[Work to complete] The number of lines in the entries below holding the word "computer" is all that is needed here.

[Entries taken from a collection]
================================

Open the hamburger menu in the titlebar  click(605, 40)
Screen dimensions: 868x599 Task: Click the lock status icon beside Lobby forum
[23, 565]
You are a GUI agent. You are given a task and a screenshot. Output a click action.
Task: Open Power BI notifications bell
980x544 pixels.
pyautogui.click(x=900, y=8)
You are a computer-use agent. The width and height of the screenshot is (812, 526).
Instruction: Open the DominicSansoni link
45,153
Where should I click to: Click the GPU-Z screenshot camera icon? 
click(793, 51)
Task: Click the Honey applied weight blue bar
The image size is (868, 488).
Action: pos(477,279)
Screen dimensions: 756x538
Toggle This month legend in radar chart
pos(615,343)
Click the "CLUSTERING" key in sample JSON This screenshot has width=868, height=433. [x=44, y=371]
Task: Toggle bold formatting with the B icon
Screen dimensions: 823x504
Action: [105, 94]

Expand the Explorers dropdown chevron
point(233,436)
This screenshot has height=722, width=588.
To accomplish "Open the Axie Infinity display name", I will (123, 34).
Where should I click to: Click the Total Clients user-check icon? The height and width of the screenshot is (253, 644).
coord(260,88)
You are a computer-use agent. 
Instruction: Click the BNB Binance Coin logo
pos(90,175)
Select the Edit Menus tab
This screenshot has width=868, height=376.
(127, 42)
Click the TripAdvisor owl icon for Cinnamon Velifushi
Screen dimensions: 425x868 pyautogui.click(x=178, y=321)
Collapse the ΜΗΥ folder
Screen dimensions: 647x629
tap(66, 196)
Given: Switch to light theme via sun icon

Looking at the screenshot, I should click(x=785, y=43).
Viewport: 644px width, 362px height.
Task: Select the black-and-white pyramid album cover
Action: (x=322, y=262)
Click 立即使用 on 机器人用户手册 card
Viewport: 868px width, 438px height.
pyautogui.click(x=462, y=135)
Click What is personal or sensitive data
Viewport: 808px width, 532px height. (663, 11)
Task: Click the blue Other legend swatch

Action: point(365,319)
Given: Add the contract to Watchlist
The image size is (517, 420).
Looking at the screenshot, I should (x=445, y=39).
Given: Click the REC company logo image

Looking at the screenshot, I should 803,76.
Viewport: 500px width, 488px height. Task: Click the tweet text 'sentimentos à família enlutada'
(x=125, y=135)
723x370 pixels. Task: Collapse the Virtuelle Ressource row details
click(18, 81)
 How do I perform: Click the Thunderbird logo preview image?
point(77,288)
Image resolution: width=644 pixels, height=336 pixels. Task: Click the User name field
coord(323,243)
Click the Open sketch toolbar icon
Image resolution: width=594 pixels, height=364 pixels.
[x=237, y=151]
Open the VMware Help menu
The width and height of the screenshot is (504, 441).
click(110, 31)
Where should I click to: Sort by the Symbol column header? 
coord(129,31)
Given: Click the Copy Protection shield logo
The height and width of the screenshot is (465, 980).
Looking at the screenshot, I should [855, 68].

================================

[Written solution] 2